**Instructions to follow**: Please copy the data shown below, word for word.

**Supplied information**:
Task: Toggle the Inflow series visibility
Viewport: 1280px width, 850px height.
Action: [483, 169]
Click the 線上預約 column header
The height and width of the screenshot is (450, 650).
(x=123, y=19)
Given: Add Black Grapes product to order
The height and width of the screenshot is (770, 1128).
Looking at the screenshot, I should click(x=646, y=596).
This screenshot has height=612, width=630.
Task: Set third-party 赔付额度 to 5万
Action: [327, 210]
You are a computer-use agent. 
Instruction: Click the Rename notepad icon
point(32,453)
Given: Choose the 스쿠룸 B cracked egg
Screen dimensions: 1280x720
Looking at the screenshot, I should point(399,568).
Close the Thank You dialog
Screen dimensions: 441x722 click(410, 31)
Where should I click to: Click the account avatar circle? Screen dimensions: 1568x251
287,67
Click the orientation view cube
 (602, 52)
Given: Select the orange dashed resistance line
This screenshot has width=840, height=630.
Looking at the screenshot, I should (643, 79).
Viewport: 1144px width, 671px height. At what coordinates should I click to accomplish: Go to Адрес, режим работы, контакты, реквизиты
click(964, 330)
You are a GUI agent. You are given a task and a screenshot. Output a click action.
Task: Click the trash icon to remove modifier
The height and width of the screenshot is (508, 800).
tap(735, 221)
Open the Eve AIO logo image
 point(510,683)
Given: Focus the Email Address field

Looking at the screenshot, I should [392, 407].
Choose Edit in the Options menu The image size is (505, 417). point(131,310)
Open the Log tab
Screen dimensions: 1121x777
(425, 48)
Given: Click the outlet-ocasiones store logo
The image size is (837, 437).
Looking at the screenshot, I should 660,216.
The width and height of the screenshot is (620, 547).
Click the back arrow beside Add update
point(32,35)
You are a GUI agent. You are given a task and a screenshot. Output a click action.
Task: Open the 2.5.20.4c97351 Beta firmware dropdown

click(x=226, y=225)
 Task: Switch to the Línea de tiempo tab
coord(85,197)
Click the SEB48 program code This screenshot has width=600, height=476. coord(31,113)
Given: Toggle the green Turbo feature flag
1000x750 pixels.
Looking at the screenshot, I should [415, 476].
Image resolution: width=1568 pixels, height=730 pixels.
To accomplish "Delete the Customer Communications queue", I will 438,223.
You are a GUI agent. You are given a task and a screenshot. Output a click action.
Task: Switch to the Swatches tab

**Solution to this task**:
Task: Toggle the Inflow series visibility
Viewport: 1280px width, 850px height.
Action: [483, 169]
Click the 線上預約 column header
The height and width of the screenshot is (450, 650).
(x=123, y=19)
Given: Add Black Grapes product to order
The height and width of the screenshot is (770, 1128).
Looking at the screenshot, I should click(x=646, y=596).
This screenshot has height=612, width=630.
Task: Set third-party 赔付额度 to 5万
Action: [327, 210]
You are a computer-use agent. 
Instruction: Click the Rename notepad icon
point(32,453)
Given: Choose the 스쿠룸 B cracked egg
Screen dimensions: 1280x720
Looking at the screenshot, I should point(399,568).
Close the Thank You dialog
Screen dimensions: 441x722 click(410, 31)
Where should I click to: Click the account avatar circle? Screen dimensions: 1568x251
287,67
Click the orientation view cube
 (602, 52)
Given: Select the orange dashed resistance line
This screenshot has width=840, height=630.
Looking at the screenshot, I should (643, 79).
Viewport: 1144px width, 671px height. At what coordinates should I click to accomplish: Go to Адрес, режим работы, контакты, реквизиты
click(964, 330)
You are a GUI agent. You are given a task and a screenshot. Output a click action.
Task: Click the trash icon to remove modifier
The height and width of the screenshot is (508, 800).
tap(735, 221)
Open the Eve AIO logo image
 point(510,683)
Given: Focus the Email Address field

Looking at the screenshot, I should [392, 407].
Choose Edit in the Options menu The image size is (505, 417). point(131,310)
Open the Log tab
Screen dimensions: 1121x777
(425, 48)
Given: Click the outlet-ocasiones store logo
The image size is (837, 437).
Looking at the screenshot, I should 660,216.
The width and height of the screenshot is (620, 547).
Click the back arrow beside Add update
point(32,35)
You are a GUI agent. You are given a task and a screenshot. Output a click action.
Task: Open the 2.5.20.4c97351 Beta firmware dropdown

click(x=226, y=225)
 Task: Switch to the Línea de tiempo tab
coord(85,197)
Click the SEB48 program code This screenshot has width=600, height=476. coord(31,113)
Given: Toggle the green Turbo feature flag
1000x750 pixels.
Looking at the screenshot, I should [415, 476].
Image resolution: width=1568 pixels, height=730 pixels.
To accomplish "Delete the Customer Communications queue", I will 438,223.
You are a GUI agent. You are given a task and a screenshot. Output a click action.
Task: Switch to the Swatches tab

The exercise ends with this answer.